#### WHAT TO WORK ON:
Your task is to repeat the entries underneath exactly, minus the pictures.

#### ENTRIES SHOWN:
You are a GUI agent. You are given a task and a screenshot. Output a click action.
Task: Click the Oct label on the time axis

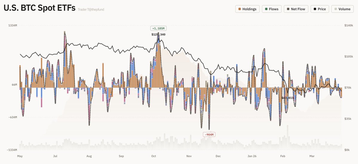[x=154, y=156]
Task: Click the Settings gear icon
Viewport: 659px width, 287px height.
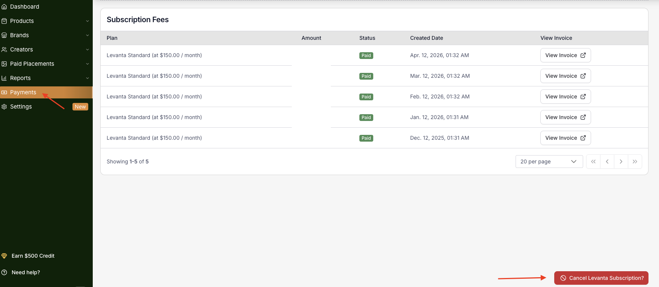Action: pyautogui.click(x=4, y=107)
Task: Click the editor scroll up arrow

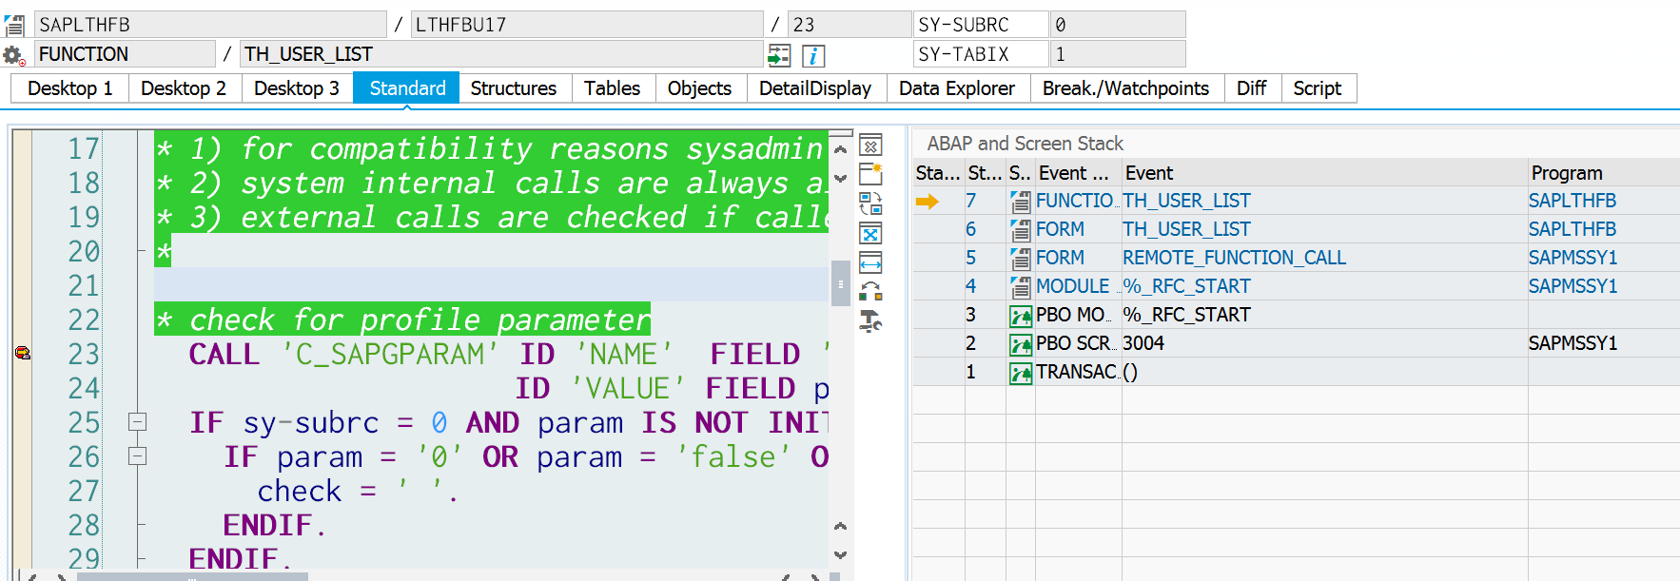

#### WRITTEN SOLUTION:
You are a GUI agent. You are given a task and a screenshot. Output a click action.
Task: Click the Oct label on the time axis

[x=154, y=156]
Task: Click the Settings gear icon
Viewport: 659px width, 287px height.
Action: pyautogui.click(x=4, y=107)
Task: Click the editor scroll up arrow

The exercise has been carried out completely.